STORED DATA Start Marker
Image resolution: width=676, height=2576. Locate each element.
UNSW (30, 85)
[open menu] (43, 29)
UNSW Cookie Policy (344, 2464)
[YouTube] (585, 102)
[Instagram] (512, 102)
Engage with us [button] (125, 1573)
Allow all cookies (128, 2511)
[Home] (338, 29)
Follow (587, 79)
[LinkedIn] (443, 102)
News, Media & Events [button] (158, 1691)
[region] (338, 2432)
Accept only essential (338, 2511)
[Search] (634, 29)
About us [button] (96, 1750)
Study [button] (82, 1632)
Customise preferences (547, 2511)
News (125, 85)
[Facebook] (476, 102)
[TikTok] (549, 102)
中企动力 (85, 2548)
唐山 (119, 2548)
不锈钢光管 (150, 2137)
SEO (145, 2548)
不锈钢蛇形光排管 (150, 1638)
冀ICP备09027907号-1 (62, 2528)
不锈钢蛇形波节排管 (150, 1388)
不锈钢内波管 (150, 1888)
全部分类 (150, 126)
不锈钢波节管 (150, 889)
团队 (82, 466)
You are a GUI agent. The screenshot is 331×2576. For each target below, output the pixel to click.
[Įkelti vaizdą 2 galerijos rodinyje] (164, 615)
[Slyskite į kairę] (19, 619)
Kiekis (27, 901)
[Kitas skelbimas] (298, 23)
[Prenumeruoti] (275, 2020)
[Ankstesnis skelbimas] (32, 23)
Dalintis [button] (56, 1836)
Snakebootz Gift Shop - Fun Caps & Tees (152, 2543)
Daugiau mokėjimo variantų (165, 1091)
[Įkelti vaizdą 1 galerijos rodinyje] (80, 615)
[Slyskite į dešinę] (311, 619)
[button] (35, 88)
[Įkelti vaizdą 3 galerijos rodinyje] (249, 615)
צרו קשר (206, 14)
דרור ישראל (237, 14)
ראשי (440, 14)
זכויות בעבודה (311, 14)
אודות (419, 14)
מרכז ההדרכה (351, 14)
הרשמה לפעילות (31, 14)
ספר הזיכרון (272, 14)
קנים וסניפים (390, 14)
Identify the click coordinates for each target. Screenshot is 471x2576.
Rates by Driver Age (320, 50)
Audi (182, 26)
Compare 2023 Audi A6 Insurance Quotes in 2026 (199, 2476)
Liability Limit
STORED DATA End Marker
Output the entries exactly. Leave nothing out.

### OUTPUT FOR THIS EXERCISE
Image resolution: width=676, height=2576. Locate each element.
UNSW (30, 85)
[open menu] (43, 29)
UNSW Cookie Policy (344, 2464)
[YouTube] (585, 102)
[Instagram] (512, 102)
Engage with us [button] (125, 1573)
Allow all cookies (128, 2511)
[Home] (338, 29)
Follow (587, 79)
[LinkedIn] (443, 102)
News, Media & Events [button] (158, 1691)
[region] (338, 2432)
Accept only essential (338, 2511)
[Search] (634, 29)
About us [button] (96, 1750)
Study [button] (82, 1632)
Customise preferences (547, 2511)
News (125, 85)
[Facebook] (476, 102)
[TikTok] (549, 102)
中企动力 (85, 2548)
唐山 (119, 2548)
不锈钢光管 (150, 2137)
SEO (145, 2548)
不锈钢蛇形光排管 (150, 1638)
冀ICP备09027907号-1 (62, 2528)
不锈钢蛇形波节排管 (150, 1388)
不锈钢内波管 (150, 1888)
全部分类 (150, 126)
不锈钢波节管 (150, 889)
团队 (82, 466)
You are a GUI agent. The screenshot is 331×2576. For each target below, output the pixel to click.
[Įkelti vaizdą 2 galerijos rodinyje] (164, 615)
[Slyskite į kairę] (19, 619)
Kiekis (27, 901)
[Kitas skelbimas] (298, 23)
[Prenumeruoti] (275, 2020)
[Ankstesnis skelbimas] (32, 23)
Dalintis [button] (56, 1836)
Snakebootz Gift Shop - Fun Caps & Tees (152, 2543)
Daugiau mokėjimo variantų (165, 1091)
[Įkelti vaizdą 1 galerijos rodinyje] (80, 615)
[Slyskite į dešinę] (311, 619)
[button] (35, 88)
[Įkelti vaizdą 3 galerijos rodinyje] (249, 615)
צרו קשר (206, 14)
דרור ישראל (237, 14)
ראשי (440, 14)
זכויות בעבודה (311, 14)
אודות (419, 14)
מרכז ההדרכה (351, 14)
הרשמה לפעילות (31, 14)
ספר הזיכרון (272, 14)
קנים וסניפים (390, 14)
Identify the click coordinates for each target. Screenshot is 471x2576.
Rates by Driver Age (320, 50)
Audi (182, 26)
Compare 2023 Audi A6 Insurance Quotes in 2026 (199, 2476)
Liability Limit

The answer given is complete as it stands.